Dr Peter Koll, a specialist obstetrician and gynaecologist in private practise in Johannesburg, said endometriosis could have a devastating effect on a woman's life in the workplace.
"Endo-metriosis does account for extra days of work lost, decreased work productivity, chronic fatigue, irritability and even depression, which all, obviously, can affect work performance," he said.
Koll said endometriosis was a chronic disease, where tissue that resembled the lining of the womb, the uterus, was found elsewhere in the body.
This tissue formed endometrial scratches, which caused internal bleeding and were most often found on the ovaries and all other organs within a woman's pelvis.
"The lining of the womb is called the endometrium.

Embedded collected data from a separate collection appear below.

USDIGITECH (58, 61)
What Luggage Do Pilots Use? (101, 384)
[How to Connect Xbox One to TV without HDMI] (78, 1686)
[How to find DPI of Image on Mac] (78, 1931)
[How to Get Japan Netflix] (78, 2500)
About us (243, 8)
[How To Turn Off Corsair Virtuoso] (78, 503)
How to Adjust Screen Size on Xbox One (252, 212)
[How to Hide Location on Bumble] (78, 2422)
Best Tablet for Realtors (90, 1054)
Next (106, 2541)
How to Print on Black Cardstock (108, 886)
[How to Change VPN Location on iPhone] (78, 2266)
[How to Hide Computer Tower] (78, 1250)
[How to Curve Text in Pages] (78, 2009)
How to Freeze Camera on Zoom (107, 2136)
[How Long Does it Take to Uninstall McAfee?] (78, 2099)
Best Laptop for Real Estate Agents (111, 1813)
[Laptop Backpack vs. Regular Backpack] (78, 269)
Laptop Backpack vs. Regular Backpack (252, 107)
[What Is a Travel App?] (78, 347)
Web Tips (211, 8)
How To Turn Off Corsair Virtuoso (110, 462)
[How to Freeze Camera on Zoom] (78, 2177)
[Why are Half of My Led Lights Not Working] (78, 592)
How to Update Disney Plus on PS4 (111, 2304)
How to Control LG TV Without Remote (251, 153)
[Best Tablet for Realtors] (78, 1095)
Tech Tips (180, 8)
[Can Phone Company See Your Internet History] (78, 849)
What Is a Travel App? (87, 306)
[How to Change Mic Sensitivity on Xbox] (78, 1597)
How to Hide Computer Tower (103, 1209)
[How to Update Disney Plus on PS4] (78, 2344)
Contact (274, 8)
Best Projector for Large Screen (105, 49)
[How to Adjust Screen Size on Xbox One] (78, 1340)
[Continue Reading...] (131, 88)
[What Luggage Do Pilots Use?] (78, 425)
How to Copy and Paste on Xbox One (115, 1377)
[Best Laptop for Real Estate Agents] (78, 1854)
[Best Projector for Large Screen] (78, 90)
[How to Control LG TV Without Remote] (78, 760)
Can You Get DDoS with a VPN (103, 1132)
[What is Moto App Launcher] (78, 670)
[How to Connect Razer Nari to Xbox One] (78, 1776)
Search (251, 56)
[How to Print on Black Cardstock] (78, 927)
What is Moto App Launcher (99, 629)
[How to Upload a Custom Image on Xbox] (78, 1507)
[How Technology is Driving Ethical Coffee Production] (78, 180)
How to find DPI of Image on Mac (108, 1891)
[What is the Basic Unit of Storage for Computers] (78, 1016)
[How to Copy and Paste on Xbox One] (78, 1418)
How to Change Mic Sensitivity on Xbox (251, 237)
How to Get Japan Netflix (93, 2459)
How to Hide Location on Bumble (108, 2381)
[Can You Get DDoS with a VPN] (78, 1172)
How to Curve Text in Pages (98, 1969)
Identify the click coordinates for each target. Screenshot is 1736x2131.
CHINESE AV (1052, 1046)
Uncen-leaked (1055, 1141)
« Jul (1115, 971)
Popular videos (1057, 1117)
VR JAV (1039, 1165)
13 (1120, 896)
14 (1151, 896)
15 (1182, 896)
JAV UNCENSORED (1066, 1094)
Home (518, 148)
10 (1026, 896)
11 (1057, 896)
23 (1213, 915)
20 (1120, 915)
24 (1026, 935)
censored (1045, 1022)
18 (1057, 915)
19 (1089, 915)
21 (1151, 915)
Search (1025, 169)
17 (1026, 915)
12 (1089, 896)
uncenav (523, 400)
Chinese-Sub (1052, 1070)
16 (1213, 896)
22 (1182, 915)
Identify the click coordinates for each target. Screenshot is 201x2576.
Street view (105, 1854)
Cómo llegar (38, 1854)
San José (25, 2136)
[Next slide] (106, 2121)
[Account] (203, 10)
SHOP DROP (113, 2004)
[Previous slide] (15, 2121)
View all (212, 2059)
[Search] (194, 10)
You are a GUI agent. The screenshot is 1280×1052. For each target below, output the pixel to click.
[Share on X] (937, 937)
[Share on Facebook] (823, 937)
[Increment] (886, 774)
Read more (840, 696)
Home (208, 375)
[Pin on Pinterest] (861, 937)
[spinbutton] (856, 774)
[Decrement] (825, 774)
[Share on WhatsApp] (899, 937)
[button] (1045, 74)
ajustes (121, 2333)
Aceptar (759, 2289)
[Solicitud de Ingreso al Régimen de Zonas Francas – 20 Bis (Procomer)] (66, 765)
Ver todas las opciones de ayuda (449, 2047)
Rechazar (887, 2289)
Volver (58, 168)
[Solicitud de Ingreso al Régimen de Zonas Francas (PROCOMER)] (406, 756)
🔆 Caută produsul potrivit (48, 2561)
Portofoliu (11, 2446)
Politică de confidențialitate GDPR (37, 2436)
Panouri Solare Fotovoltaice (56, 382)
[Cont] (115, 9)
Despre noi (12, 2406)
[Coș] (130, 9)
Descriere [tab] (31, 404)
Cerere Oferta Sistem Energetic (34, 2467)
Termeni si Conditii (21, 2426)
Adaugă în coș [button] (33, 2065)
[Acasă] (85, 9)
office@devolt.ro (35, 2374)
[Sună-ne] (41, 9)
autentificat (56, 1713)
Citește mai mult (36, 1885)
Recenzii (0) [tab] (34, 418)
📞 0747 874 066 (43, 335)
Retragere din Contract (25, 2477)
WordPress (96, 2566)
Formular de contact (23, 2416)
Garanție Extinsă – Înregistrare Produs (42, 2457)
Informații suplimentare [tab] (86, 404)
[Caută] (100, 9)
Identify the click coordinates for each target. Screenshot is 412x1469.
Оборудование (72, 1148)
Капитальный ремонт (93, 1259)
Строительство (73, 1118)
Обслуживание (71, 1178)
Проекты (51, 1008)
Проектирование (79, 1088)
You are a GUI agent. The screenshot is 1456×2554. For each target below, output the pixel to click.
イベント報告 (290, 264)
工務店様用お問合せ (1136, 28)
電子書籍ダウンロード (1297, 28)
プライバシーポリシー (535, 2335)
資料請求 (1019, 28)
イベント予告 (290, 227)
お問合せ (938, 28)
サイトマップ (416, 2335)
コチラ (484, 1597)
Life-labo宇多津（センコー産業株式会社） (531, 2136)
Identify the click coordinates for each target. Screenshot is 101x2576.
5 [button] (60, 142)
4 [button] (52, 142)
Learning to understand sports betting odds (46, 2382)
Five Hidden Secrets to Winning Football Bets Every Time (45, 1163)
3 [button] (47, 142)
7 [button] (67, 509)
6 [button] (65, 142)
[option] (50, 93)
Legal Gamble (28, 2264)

That is the lining that comes away every month with menstruation.
"When that lining gets outside the uterus and seeds out in the pelvis, you bleed internally.
"Every time you bleed externally, that sets up pain and inflammation. And that's endometriosis.
"The typical symptoms that one would watch for is painful intercourse, chronic pelvic pain and painful periods. It's prevalent to women of reproductive age.
"There is no endometriosis before puberty and there is no new endometriosis after menopause," Koll added.
He urged women not to tolerate unusual menstrual pain.
"It's not normal to suffer pain, it's not normal to stay in bed once a month with pain, it's not normal to take masses of pain killers," he said.
While endometriosis can be treated and managed, it is important it is diagnosed early. However, the disease can never be completely cured. If diagnosed late, as in the case of Pauline Sangham, it is possible for the condition to recur.
"I had a hysterectomy and it's a year later now. About a week ago I felt some pain coming back. It means I have to go back to my doctor to see if it's recurring," Sangham said.